__MATERIAL FOR THIS EXERCISE__:
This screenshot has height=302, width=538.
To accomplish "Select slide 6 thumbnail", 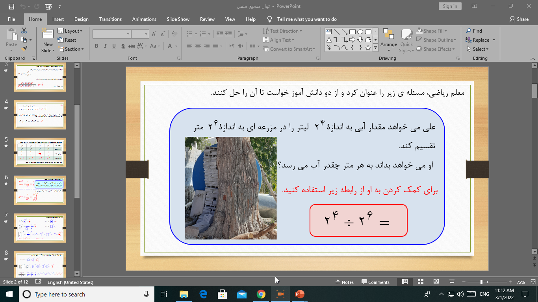I will pyautogui.click(x=40, y=190).
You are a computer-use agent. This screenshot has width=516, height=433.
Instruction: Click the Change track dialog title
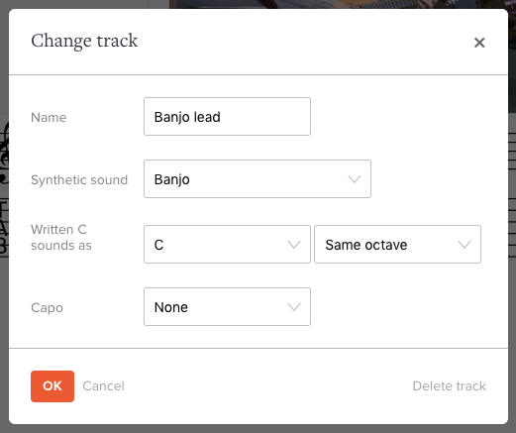click(84, 42)
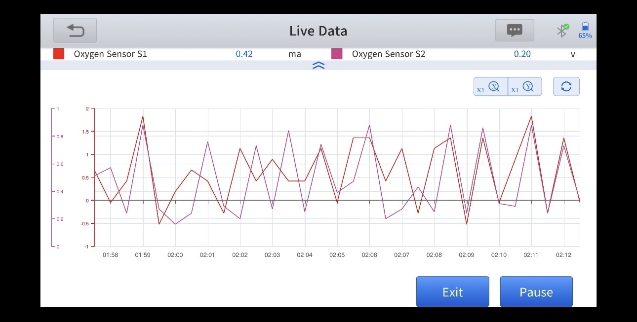
Task: Refresh the live data graph
Action: point(566,87)
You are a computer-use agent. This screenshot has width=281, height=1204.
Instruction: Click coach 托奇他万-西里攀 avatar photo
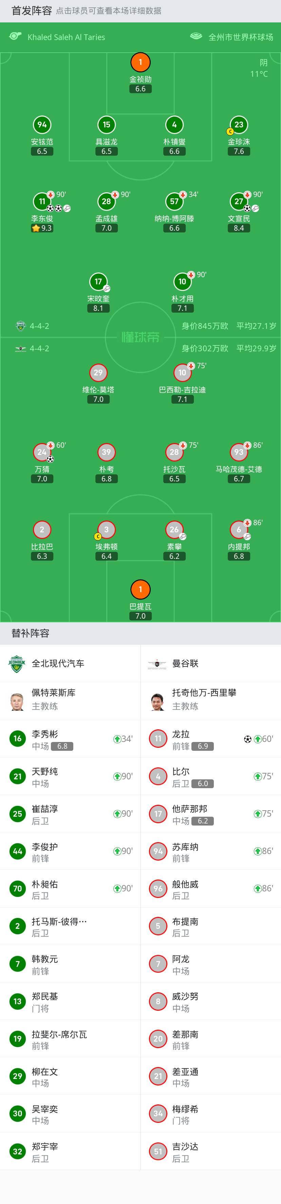point(158,701)
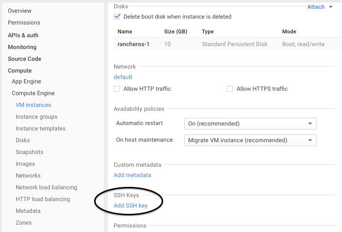Open Network load balancing page

coord(47,187)
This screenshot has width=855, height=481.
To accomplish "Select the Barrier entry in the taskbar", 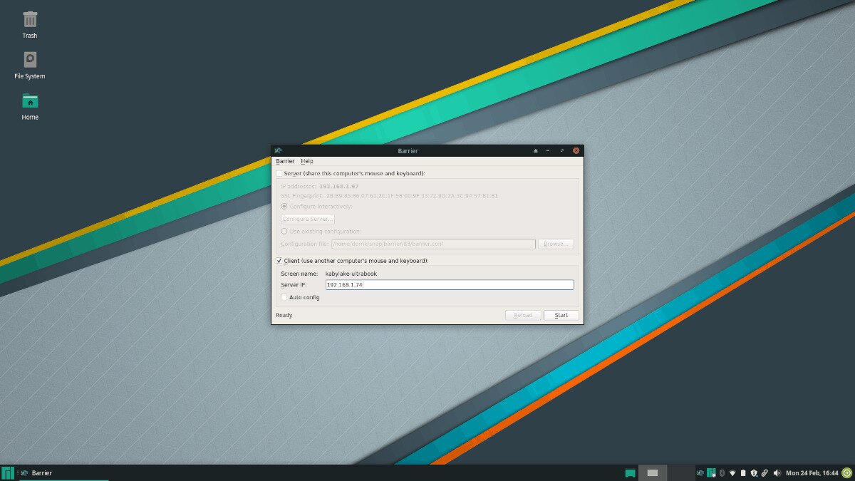I will (x=41, y=472).
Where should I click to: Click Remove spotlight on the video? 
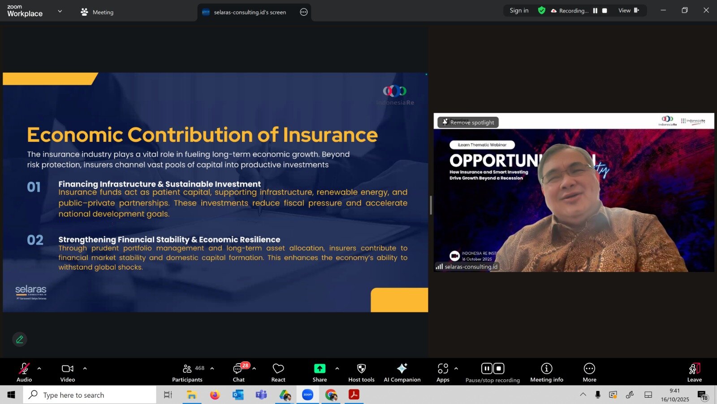click(x=468, y=123)
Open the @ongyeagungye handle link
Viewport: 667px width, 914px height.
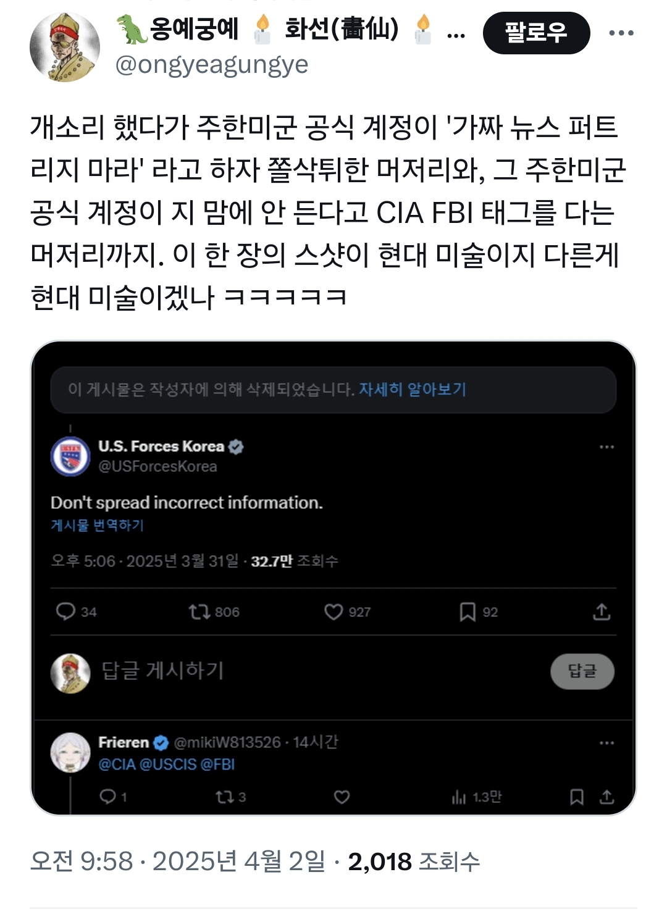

__AIM OF THE TASK__: Set down only the lines from the one with "Open the @ongyeagungye handle link" through the end of the entries, exactly as they appear, leaving out each picture.

__RESPONSE AREA__:
Open the @ongyeagungye handle link
Viewport: 667px width, 914px height.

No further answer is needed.